Bm109（orf109）全長663 bp，編碼221個氨基酸，預測分子量是25.2 kDa。其轉錄的方向和多角體轉錄方向相同。1個晚期轉錄基序ATAAG發現在ATG上遊的6nts，1個加尾信號ATTAAA發現在TAG下遊的63 nts處。通過GenBank和Swiss Prot 預測保守區和功能區，沒有發現信號肽、跨膜區和核定位信號。

二、Bm109的氨基酸同源性分析

登錄網站Swiss Port用Blast 搜索Bm109的氨基酸序列後發現，有11種杆狀病毒編碼的蛋白有Bm109的同源序列。Bm109和這些蛋白的同源性介於30%~93%之間，其中與AcMNPV的同源性高達93%。與EppoMNPV的同源性最低，隻有30%。

氨基酸序列比對用Clustal W和Cenedoc軟件。用3個陰影水平來表示它們之間的同源性高低：黑色表示100%同源，深灰色表示80%同源，淺灰色表示60%同源。

第二節 Bm109在BmN細胞中的轉錄與表達

一、Bm109的轉錄時相

從感染了BmNPV不同時間的BmN細胞中提取總RNA，進行RT PCR，顯示從感染病毒後12小時開始，樣品中出現了一條約為237 bp的條帶，該轉錄本一直持續到感染後72小時。同時，315 bp的ie1的轉錄從感染後6小時開始檢測到，直到72小時。而193 bp的p10的轉錄直到24小時才檢測到。上述結果表明Bm109可能是一個晚期基因。熒光定量PCR（QRT PCR）也反映出相應的趨勢。

二、Bm109的表達時相

為了進一步確定蛋白在感染細胞中的表達情況，收取了BmNPV感染的BmN從0小時、6小時、12小時、24小時、48小時和72小時的細胞樣品，用Bm109多克隆抗體進行Western blot分析，確定了該蛋白在病毒感染細胞中的表達時相，同時無His的Bm109蛋白作為對照。結果發現在感染後24~72小時的細胞中均有一條大小為25 kDa的特異蛋白質帶能與Bm109抗體發生特異性反應，而且大小與無His的Bm109蛋白雜交的結果一致。上述結果表明該蛋白從24小時開始可以檢測到，是一個晚期表達的蛋白。

第三節 Bm109的亞細胞定位

為了確定Bm109的亞細胞定位，用BmNPV感染BmN細胞，在感染後收集細胞，用Bm109的抗體和羊抗兔的二抗進行免疫雜交後，在激光共聚焦顯微鏡下進行觀察。為了確定Bm109蛋白在整個病毒感染過程中有無發生轉運，對感染後24小時、48小時、72小時收集的細胞進行了觀察，結果顯示在病毒整個侵染過程中24小時Bm109蛋白一直存在於細胞質內，48小時後Bm109大部分定位在細胞質，但在細胞核中也隱隱可見，在72小時Bm109蛋白開始出現在細胞核中。表明在感染早期Bm109定位於細胞質，到感染晚期Bm109在細胞質和細胞核中都有定位。
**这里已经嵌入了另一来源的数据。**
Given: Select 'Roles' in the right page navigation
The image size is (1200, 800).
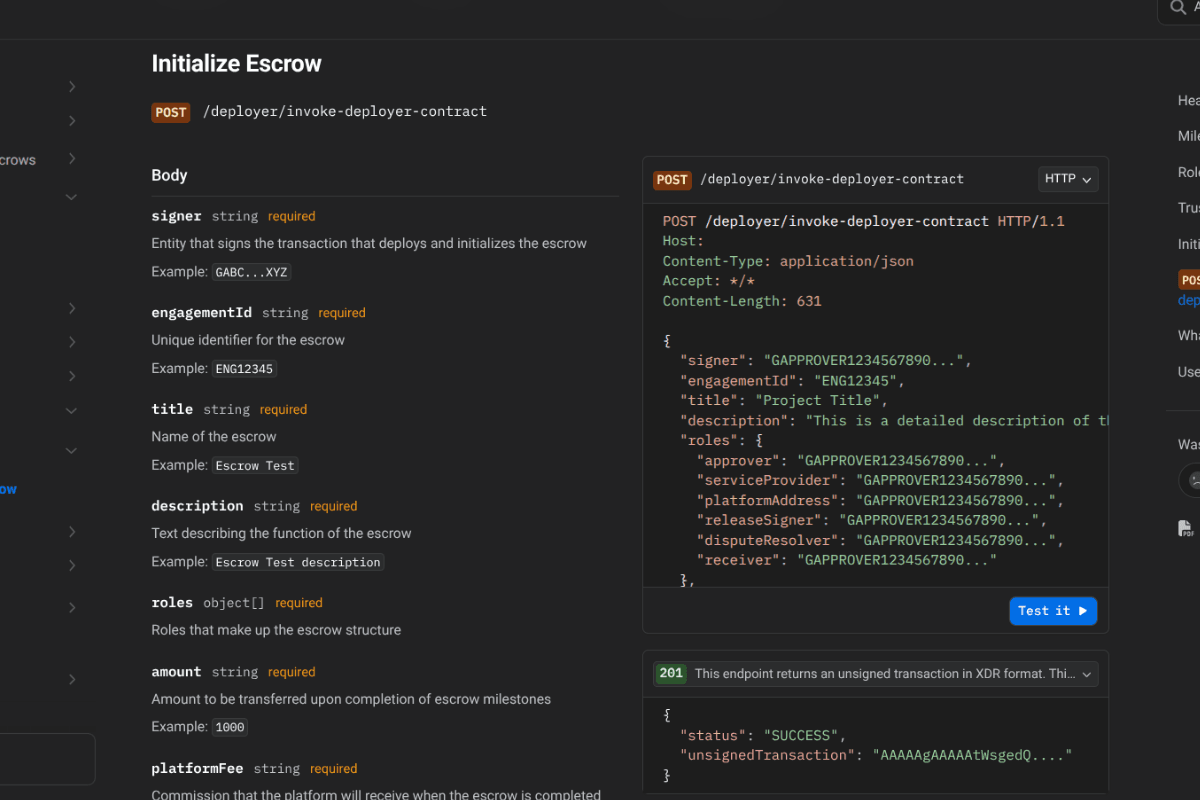Looking at the screenshot, I should click(x=1188, y=171).
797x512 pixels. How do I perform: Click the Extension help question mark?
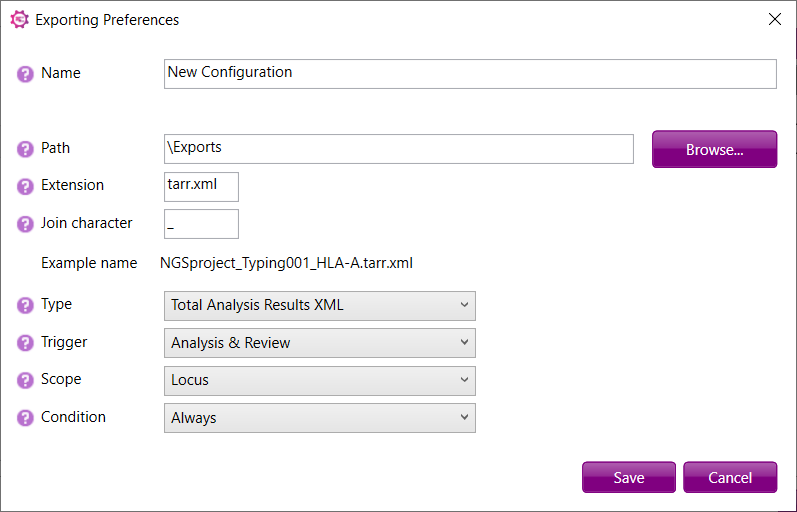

分別收集BmNPV的BV和ODV病毒粒子以及BmNPV感染的BmN細胞的總蛋白，用Bm109蛋白抗體對其總蛋白進行Western blot分析，結果在ODV病毒粒子的組分中發現25kDa的蛋白帶，在BV中沒有發現，而在對照BmNPV感染BmN細胞的組分中檢測到1個大小約為25 kDa的蛋白帶（使用Bm51的抗體作為BV蛋白的Western blot檢測的陽性對照）。結果表明Bm109是BmNPV病毒粒子的結構蛋白。